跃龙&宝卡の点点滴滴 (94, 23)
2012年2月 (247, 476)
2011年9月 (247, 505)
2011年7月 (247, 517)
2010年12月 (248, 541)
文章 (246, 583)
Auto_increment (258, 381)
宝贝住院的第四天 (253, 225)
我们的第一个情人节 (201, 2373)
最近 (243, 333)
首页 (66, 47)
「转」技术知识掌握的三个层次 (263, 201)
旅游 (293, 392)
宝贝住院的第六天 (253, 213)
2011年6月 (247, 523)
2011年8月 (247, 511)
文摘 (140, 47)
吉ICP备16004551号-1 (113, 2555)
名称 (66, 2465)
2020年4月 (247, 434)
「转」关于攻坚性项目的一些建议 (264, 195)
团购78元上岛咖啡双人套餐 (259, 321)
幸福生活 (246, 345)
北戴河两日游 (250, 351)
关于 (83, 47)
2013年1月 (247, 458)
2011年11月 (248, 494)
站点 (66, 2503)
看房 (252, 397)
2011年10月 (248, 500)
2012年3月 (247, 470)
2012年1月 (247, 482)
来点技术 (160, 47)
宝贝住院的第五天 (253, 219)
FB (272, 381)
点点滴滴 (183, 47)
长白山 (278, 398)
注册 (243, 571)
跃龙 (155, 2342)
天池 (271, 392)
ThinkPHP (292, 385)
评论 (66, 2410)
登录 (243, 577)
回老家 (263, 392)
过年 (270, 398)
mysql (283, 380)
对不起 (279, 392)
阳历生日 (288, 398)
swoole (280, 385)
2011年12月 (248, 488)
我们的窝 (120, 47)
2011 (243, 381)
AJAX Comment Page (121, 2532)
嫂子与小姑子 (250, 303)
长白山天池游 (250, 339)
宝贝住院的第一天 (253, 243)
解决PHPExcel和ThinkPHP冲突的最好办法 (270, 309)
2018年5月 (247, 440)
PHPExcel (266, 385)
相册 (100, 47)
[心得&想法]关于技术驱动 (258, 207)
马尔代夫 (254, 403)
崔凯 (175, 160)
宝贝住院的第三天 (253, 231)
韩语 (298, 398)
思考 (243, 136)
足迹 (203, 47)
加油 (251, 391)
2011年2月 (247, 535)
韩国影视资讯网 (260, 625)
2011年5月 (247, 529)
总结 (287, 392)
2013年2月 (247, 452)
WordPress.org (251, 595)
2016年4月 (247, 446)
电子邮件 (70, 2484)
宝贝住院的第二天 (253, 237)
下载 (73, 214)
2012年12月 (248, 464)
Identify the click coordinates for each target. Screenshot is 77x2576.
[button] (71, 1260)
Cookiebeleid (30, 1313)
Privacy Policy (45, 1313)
***
_Aim of the exercise_. Those lines from the one with "2011年10月 (248, 500)" through the last line of the material above are to be retyped exactly, with nothing else.

_Completed task_.
2011年10月 (248, 500)
2012年3月 (247, 470)
2012年1月 (247, 482)
来点技术 (160, 47)
宝贝住院的第五天 (253, 219)
FB (272, 381)
点点滴滴 (183, 47)
长白山 (278, 398)
注册 (243, 571)
跃龙 (155, 2342)
天池 (271, 392)
ThinkPHP (292, 385)
评论 (66, 2410)
登录 (243, 577)
回老家 (263, 392)
过年 (270, 398)
mysql (283, 380)
对不起 (279, 392)
阳历生日 (288, 398)
swoole (280, 385)
2011年12月 (248, 488)
我们的窝 (120, 47)
2011 (243, 381)
AJAX Comment Page (121, 2532)
嫂子与小姑子 (250, 303)
长白山天池游 (250, 339)
宝贝住院的第一天 (253, 243)
解决PHPExcel和ThinkPHP冲突的最好办法 (270, 309)
2018年5月 (247, 440)
PHPExcel (266, 385)
相册 (100, 47)
[心得&想法]关于技术驱动 (258, 207)
马尔代夫 (254, 403)
崔凯 (175, 160)
宝贝住院的第三天 (253, 231)
韩语 (298, 398)
思考 (243, 136)
足迹 (203, 47)
加油 (251, 391)
2011年2月 (247, 535)
韩国影视资讯网 (260, 625)
2011年5月 (247, 529)
总结 (287, 392)
2013年2月 (247, 452)
WordPress.org (251, 595)
2016年4月 (247, 446)
电子邮件 (70, 2484)
宝贝住院的第二天 (253, 237)
下载 (73, 214)
2012年12月 (248, 464)
Identify the click coordinates for each target. Screenshot is 77x2576.
[button] (71, 1260)
Cookiebeleid (30, 1313)
Privacy Policy (45, 1313)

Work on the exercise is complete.